Each medical school has a very low acceptance rate because the number of seats is very small. The majority of medical schools have 100-200 seats for each incoming class, unlike colleges which have thousands. Some schools have even fewer than 100 seats (although they're likely to get slightly fewer applications) while I think a few might creep up to about 250. So, if you take a school that has, say, 150 seats, and they accept ~2x that number (just hypothetically) for a total of 300, then you can see that receiving even just a little more than 3,000 applications will drop their acceptance rate down into the single digits.

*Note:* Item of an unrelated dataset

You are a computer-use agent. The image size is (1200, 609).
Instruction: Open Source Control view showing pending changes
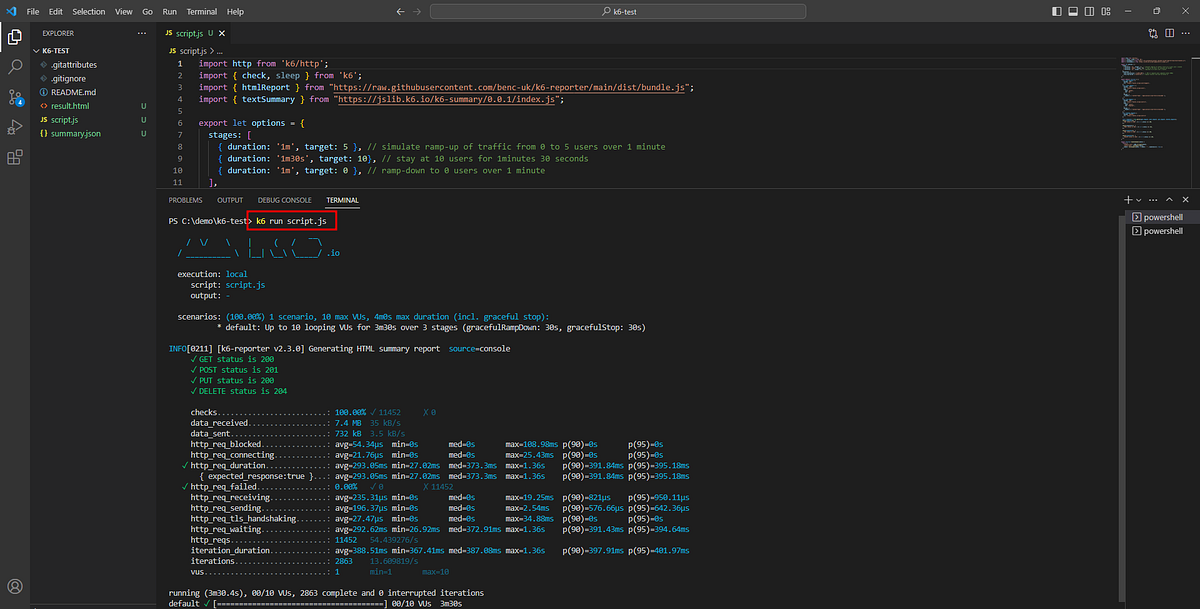click(x=14, y=96)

Also, there are a handful of schools hovering near the 3.7/33 range for median accepted stats that receive up to 12,000 or even near 15,000 applications (Drexel, Jefferson, Tufts, BU, NYMC, Albany, Georgetown, etc), because a) many applicants who have similar stats are "competitive" for those schools, b) higher-stat applicants will apply to these schools as safeties, and c) these schools are within reach for lower-stat applicants. But again, remember that these schools usually have around 150-200 seats, so the acceptance rate will be very small.

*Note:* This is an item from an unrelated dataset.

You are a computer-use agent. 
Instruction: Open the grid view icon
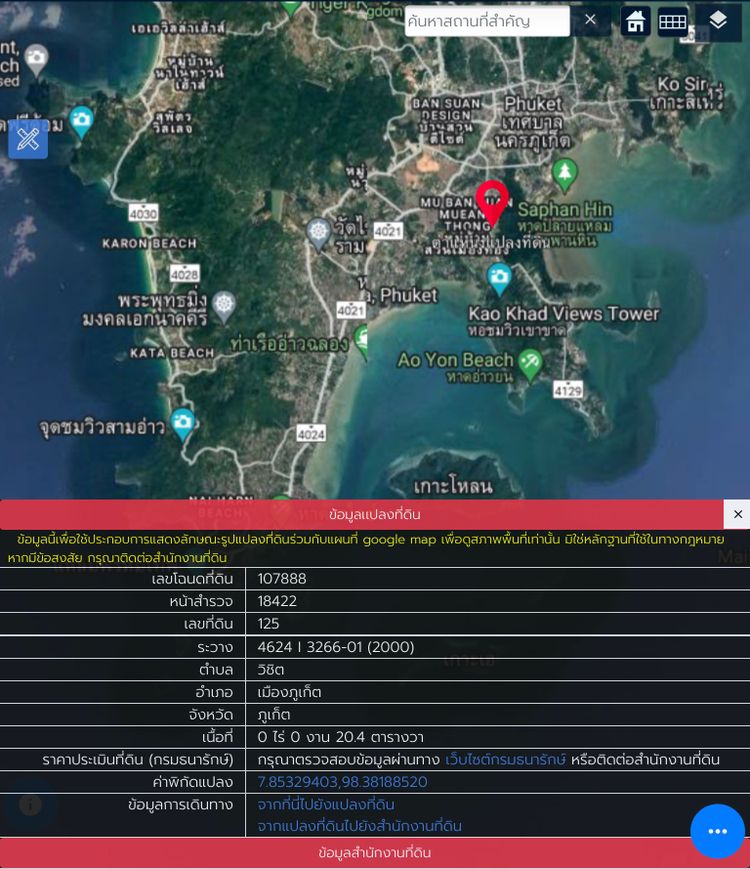[672, 21]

If you take any one medical school applicant at random, his/her chance of being accepted at any one particular school is really small because each school has a very low acceptance rate (with the exception of in-state schools in particular states). But, if you know what you are doing as a pre-med and craft a solid application with competitive stats and meaningful experiences, your chances of getting an acceptance SOMEWHERE are pretty good as long as your school list is reasonable and you're not incompetent in some way during your interviews.